▶ PASSAGE GIVEN
+++

But the Joseph-Cartaphilus story didn’t begin with Matthew of St. Alban. Five years earlier, in 1223, the Italian astrologer Guido Bonatti reported having met a man named Johannes Buttadeus who “lived at the time of Jesus Christ and struck the Lord as he was being led to the pillory, and he [Jesus] said, ‘You will wait for me until I come.’” In the centuries that followed, Bonatti’s story circulated widely in Europe; Buttadeus’s Latin name was changed to Giovanni Bottadio in Italian, Jean Boutedieu in French, and other variations elsewhere. In some versions of the story, such as an early 15th-century account by the Italian Antonio di Francesco di Andrea, Giovanni Battadio is credited with working Elijah-like miracles and knowing the future. Di Andrea claimed to have run into him in the Alps and to have seen him save travelers stranded in the snow.

Although popular etymology explained the names Bottadio and Boutedieu as coming from Italian battere and French bouter, “to strike,” and Italian Dio and French Dieu, “God,” Gaston Paris established that the name was in fact a garbling of Latin Johannes devotus Deo, “John the devotee of God,” and that it conflated two motifs: that of John the apostle and that of the Wandering Jew. This was reflected, Paris wrote, in the Spanish version of the story, in which Johannes Buttadeus was called Juan de Voto a Dios, “Juan of I-vow-to-God,” Latin devotus having been corrupted to Spanish de voto.

 

I hope you’re still with me, because we’re getting there. Juan de Voto a Dios had another Spanish name, Juan de Espera en Dios, “Juan of Wait-for-God,” an allusion to Psalms 27: 13-14, which reads: “I believe that I shall see the goodness of the Lord in the land of the living. Wait for God! Be strong and let your heart take courage! Yea, wait for God!”

+++

▶ SUPPLIED MATERIAL
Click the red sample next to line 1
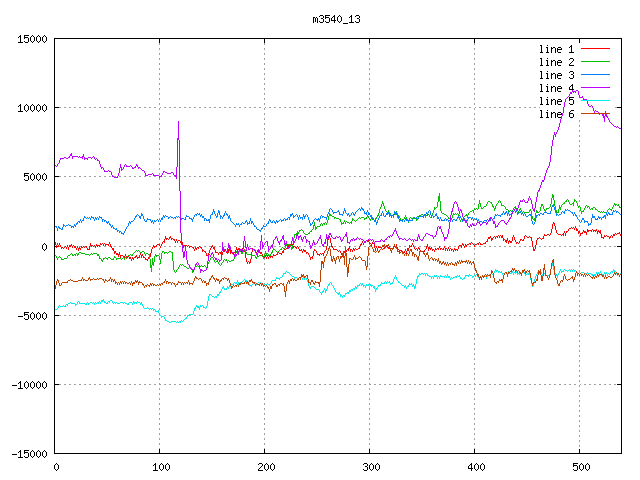Viewport: 640px width, 480px height. (595, 49)
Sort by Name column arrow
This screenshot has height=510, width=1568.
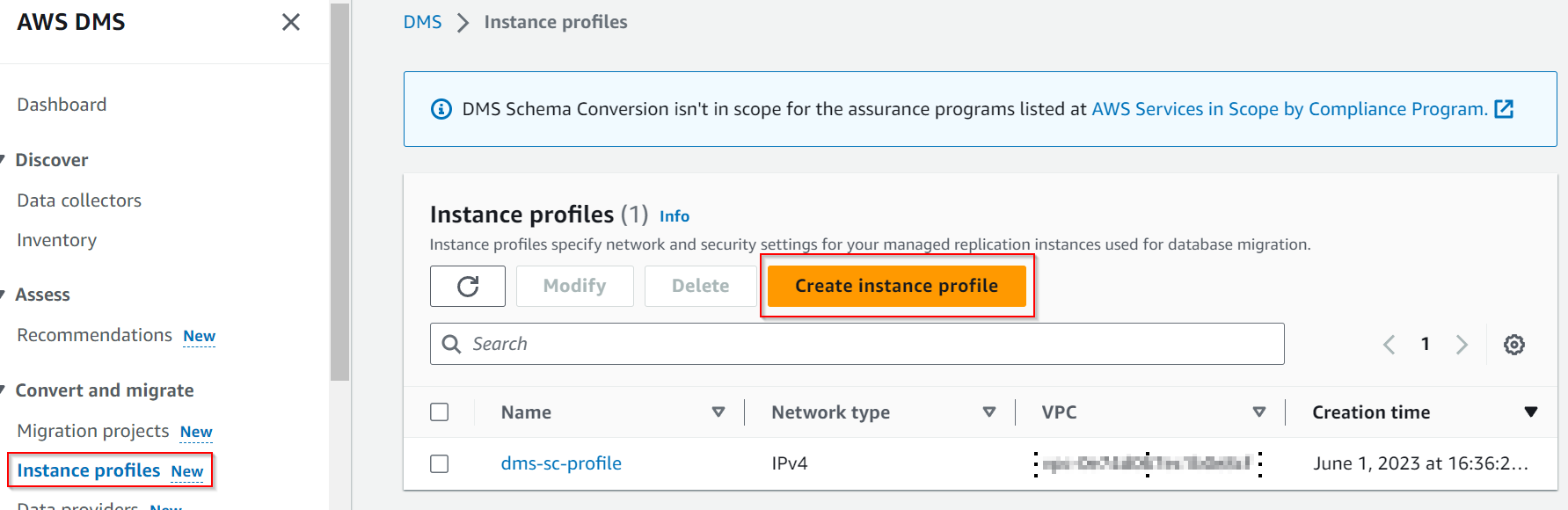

+++

▶ EXERCISE SET
**a.** According to the passage on the Wandering Jew legend, in what year did Guido Bonatti report meeting Johannes Buttadeus?
**b.** Extend the passage on the Wandering Jew legend, picking up after its last sentence.
The material comes from a separate source.

▶ EXPECTED RESPONSES
**a.** 1223

**b.**
This name, too, originally referred to John the apostle and was later transferred to the Wandering Jew, in which guise it turns up more than once in 16th- and 17th-century Spanish literature. To take one example: in Francisco Delicado’s picaresque novel Retrato de la Lozana andalusa, published in 1528, the heroine Lozana, referring to the Wandering Jew’s ability to predict the future, states that if she knew certain things, sabría mas que Juan de Espera en Dios, “I would know more than Juan de Espera en Dios.” Spanish readers obviously knew who that was.

And now for my guess. Suppose that either Paul d’Eitzen or Chrysostomos Dudulaeus had encountered the name Juan de Espera en Dios as that of the Wandering Jew without knowing what it meant; and suppose, too, that one of them was struck by the similarity in sound between “Huandespera” and Ahasveros (the Spanish “j” was already pronounced by the 17th century as the guttural “h” that it is today); might not he have thought he was hearing the name of the Persian king or a garbled version of it? And might not he have decided that Ahasveros was the Wandering Jew’s true name, or simply that it was the name that he would give him? Can we rule that out?

I wouldn’t—at least, not until a better explanation comes along.

Have a merry Purim!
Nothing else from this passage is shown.